My dataframe looks like this:
ID | first | second | fourth | fifth |
---|---|---|---|---|
1 | one | one | Two | Three |
2 | one | Two | Two | Three |
3 | one | Three | Three | Three |
4 | one | one | one | one |
5 | one | one | two | one |
Code:
df = {'ID': [1, 2, 3, 4, 5],
'first': ['one', 'one', 'one', 'one', 'one']
'second': ['one', 'two', 'three','one','one']
'fourth': ['two', 'two', 'three','one','two']

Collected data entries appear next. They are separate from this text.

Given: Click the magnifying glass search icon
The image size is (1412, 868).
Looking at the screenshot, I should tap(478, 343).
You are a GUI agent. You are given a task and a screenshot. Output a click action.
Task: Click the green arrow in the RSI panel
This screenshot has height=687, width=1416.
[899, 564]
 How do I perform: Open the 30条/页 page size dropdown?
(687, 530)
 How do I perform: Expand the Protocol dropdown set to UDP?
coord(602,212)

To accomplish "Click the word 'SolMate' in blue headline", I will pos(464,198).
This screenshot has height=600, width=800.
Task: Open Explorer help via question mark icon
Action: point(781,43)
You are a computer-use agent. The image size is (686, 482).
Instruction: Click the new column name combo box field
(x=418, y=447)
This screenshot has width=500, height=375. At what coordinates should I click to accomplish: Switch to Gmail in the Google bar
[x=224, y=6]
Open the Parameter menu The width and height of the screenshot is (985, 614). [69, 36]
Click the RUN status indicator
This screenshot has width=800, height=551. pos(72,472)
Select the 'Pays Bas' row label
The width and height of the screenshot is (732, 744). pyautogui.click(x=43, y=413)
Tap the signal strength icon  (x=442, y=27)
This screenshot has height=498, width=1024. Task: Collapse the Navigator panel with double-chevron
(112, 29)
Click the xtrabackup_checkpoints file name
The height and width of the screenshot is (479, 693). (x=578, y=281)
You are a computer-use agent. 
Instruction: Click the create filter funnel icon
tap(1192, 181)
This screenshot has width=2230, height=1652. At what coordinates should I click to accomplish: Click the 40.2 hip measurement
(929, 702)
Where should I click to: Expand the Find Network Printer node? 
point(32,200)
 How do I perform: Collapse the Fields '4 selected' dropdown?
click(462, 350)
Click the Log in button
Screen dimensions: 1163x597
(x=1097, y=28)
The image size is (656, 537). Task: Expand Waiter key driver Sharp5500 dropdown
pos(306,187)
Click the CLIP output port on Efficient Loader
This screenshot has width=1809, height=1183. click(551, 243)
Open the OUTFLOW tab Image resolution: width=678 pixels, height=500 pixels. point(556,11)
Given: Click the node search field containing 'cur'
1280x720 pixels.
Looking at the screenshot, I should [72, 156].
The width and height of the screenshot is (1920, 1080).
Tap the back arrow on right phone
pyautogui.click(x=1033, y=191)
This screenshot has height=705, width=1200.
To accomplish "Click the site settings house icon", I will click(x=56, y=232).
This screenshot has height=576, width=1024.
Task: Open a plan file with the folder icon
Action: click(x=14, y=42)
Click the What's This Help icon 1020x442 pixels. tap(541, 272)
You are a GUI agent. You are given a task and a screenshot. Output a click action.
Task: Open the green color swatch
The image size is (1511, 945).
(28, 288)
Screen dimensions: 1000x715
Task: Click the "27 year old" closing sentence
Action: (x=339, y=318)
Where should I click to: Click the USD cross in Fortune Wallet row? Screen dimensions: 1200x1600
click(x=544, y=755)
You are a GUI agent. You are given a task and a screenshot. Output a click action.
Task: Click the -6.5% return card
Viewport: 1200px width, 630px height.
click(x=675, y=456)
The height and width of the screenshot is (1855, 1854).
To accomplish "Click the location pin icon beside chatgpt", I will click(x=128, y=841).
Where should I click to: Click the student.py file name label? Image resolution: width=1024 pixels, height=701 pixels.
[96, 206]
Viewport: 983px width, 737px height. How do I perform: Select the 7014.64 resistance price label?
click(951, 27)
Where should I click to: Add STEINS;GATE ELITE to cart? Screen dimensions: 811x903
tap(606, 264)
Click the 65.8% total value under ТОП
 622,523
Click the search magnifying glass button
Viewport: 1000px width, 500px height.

'fifth': ['three','three','three','one', 'one']
}
I want to drop/delete those values in one row that appear in the next column (right) as well. So there are a lot of duplicates but if there is another value between one same value like in "ID" 5, then just the value of the second column should be deleted, so that the df looks like this in the end:
ID | first | second | fourth | fifth |
---|---|---|---|---|
1 | one | Two | Three | NaN |
2 | one | Two | Three | NaN |
3 | one | Three | NaN | NaN |
4 | one | NaN | NaN | NaN |
5 | one | two | one | NaN |
CodePudding user response:
You can use drop_duplicates
per row and reindex:
out = (df
.set_index('ID')
.apply(lambda s: (s2:=s.drop_duplicates())
.set_axis(s.index[:len(s2)]),
axis=1)
.reset_index().reindex(df.columns, axis=1)
)
output:
ID first second fourth fifth
0 1 one Two Three NaN
1 2 one Two Three NaN
2 3 one Three NaN NaN
3 4 one NaN NaN NaN
4 5 one two NaN NaN
CodePudding user response:
You can just do shift
then use the NaN replace the same
out = df.where(lambda x : df.ne(df.shift(1,axis=1))).transform(lambda x: sorted(x, key=pd.isnull),1)
Out[73]:
ID first second fourth fifth
0 1 one Two Three NaN
1 2 one Two Three NaN
2 3 one Three NaN NaN
3 4 one NaN NaN NaN
4 5 one two one NaN